The parallel forage search algorithm follows the same general movement rules as in the sequential SIMPDEL model. Each day of the simulation, deer forage sequentially on each processor. Order is determined randomly each day. Each deer's daily forage search begins with an attempt to graze on the current grid location. If the cell does not contain enough available high quality forage, a search for a new grid cell position is initiated (as explained in Section 2). In order for the forage search to be performed in parallel by multiple processors, subroutine dmove was separated into the two subroutines: dmove and find_forage_cell. Subroutine dmove is invoked only by the processor on which the deer is located, however find_forage_cell may be called by all processors containing grid locations within a deer's search area. Subroutine dmove is responsible for calling find_forage_cell, waiting for message responses, and later updating the deer's position and travel distance after a new grid cell is found. Locating the new grid cell is the responsibility of find_forage_cell, which initiates the forage search among concentric squares centered at the deer's current location, and sends messages to neighboring processors if the search area expands past the current processor's boundaries. The subroutine flow of the forage search and deer growth process is discussed in [Abb95].

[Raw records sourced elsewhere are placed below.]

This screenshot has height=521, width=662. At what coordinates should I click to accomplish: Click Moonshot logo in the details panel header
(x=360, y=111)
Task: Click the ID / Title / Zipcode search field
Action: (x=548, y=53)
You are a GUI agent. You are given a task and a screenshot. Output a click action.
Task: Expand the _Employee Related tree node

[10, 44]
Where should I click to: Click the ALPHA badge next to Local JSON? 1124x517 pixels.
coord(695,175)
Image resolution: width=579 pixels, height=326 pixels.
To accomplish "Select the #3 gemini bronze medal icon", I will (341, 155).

If either the top or bottom row of processor PN's search area is owned by another processor, PN will send a search message to the processor containing that row. If the top row of PN's search area is not located on PN, it will always be the last row on PN, and if the bottom row of PN's search area is not located on PN, it will always be the first row on PN. The search message contains the following information: the deer's grid position, maximum water depth, maximum moving distance, the class of forage being searched (FQ_HIGH or FQ_MEDIUM), and the current search radius.
Whether or not processor PN sends a search message to another processor, the local search will continue until either a 500m cell with available forage is found or the deer's maximum moving distance is reached. At this point, if a message has been sent to a neighboring processor, PN must wait for one or more message responses, referred to as location messages. A location message contains the row and column positions of the 500m grid cell with a maximum of available forage, the available forage level (or 0 if no grid cell is found), the search radius (the number of grid cells between the selected forage cell and the center of the search area), and an integer value indicating whether or not the search area expanded past a processor boundary.

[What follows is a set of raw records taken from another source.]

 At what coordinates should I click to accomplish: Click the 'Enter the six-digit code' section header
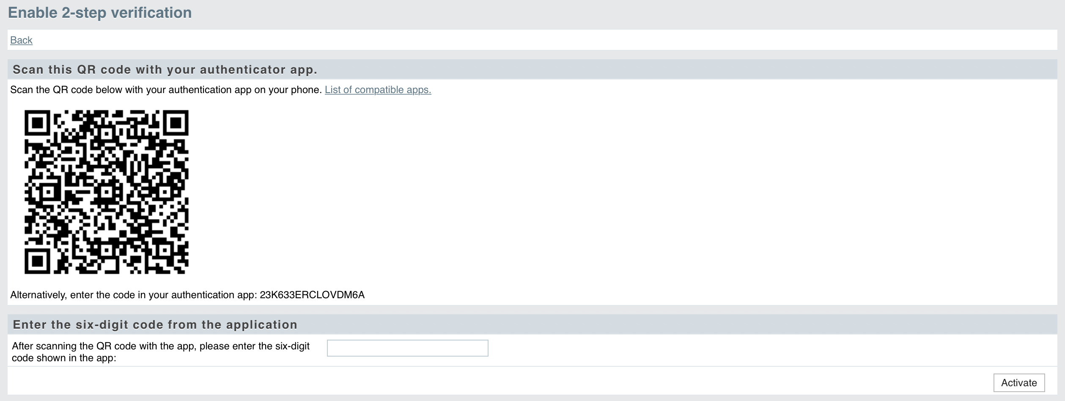(155, 325)
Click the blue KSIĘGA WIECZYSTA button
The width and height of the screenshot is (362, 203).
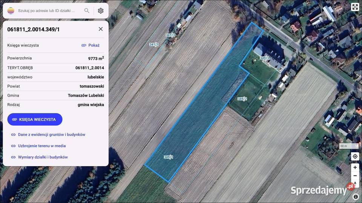[x=35, y=120]
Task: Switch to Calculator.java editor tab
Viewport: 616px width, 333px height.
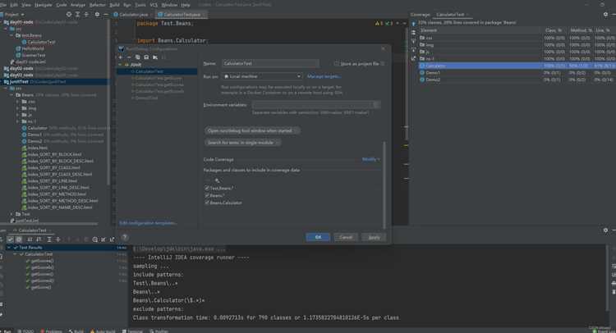Action: pyautogui.click(x=131, y=15)
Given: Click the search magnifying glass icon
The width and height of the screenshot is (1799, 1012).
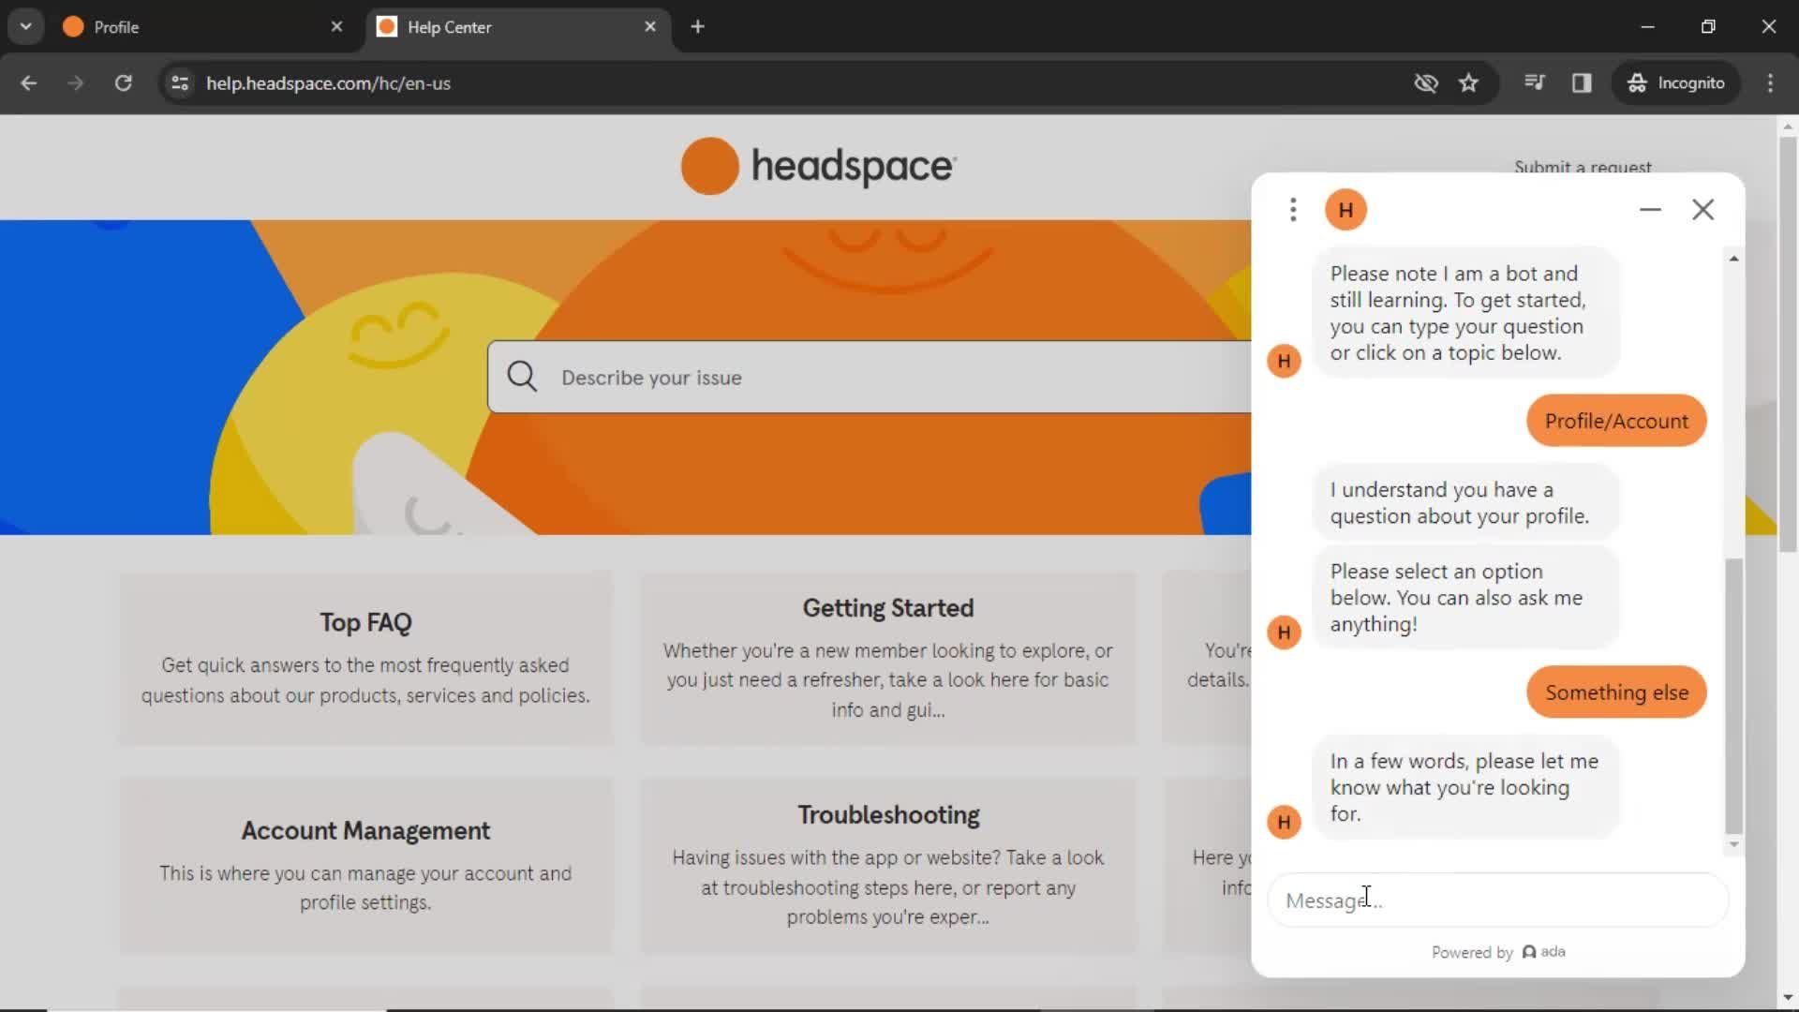Looking at the screenshot, I should pyautogui.click(x=521, y=377).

As each location message is received, PN will compare the current minimum search radius with the search radius from the message buffer. As in the sequential model (explained in Section 2), the nearest grid cell with a maximum level of available forage above the threshold is chosen as the new grid cell. For example, in Figure 10, a 500m grid cell with a maximum level of available forage above the threshold has been located on each of the three processors. The maximum forage cell located on processor PN has the smallest radius and therefore will be chosen as the deer's new grid position, regardless of the amount of available forage in the selected grid cells on PN and PN. If multiple grid cells along the same concentric square perimeter have the same maximum, one will be chosen at random.
If a grid cell with available forage above the threshold is located after all message responses have been received, the deer's position is updated, as well as the positions of any fawns. If the selected grid cell is owned by processor PN, the deer's graze field is set to the value of the forage class (FQ_HIGH or FQ_MEDIUM), so that the deer will continue grazing on the same class of forage on PN. Processor PN will then send the deer structure as a message to PN. However, if the deer is a female with fawns, the deer data for the mother and fawns is first copied into an array of deer structures, and the entire array is then sent as a message to PN.
Upon receipt of the deer message from PN, PN must first determine the size of the message buffer, since a deer message may contain data for one, two, or three deer. To determine the size of the message buffer, the CMMD function CMMD_bytes_sent is used. The integer value returned by this function divided by the size (in bytes) of the deer data structure equals the number of deer structures in the message buffer. The data for each deer is then copied into a separate structure and inserted into PN's deer array. All adult deer (or independent fawns) will be placed on a queue. When the current deer has completed foraging for the day, the queue is checked. If the queue is not empty, the deer that has been waiting for the longest time will be the next to forage. The entire queue must be emptied before any deer originally residing on the processor can begin the foraging sequence. The reason for this constraint is that all deer on the deer queue have already begun the foraging sequence, but did not find enough forage on their original processors to satisfy their maximum intake. Those on the queue have been assigned new grid locations with available forage levels. In order to increase the chance that the forage level on a deer's grid cell will be the same as when it was chosen, those on the queue must forage before any other. It is still possible however, that a foraging deer could deplete the resources on a grid cell upon which a queued deer is waiting to graze, forcing the queued deer to search for a new grid cell. The intensive checking required to avoid this potential problem would be unnecessary in all but a few simulation years, and therefore has not been implemented.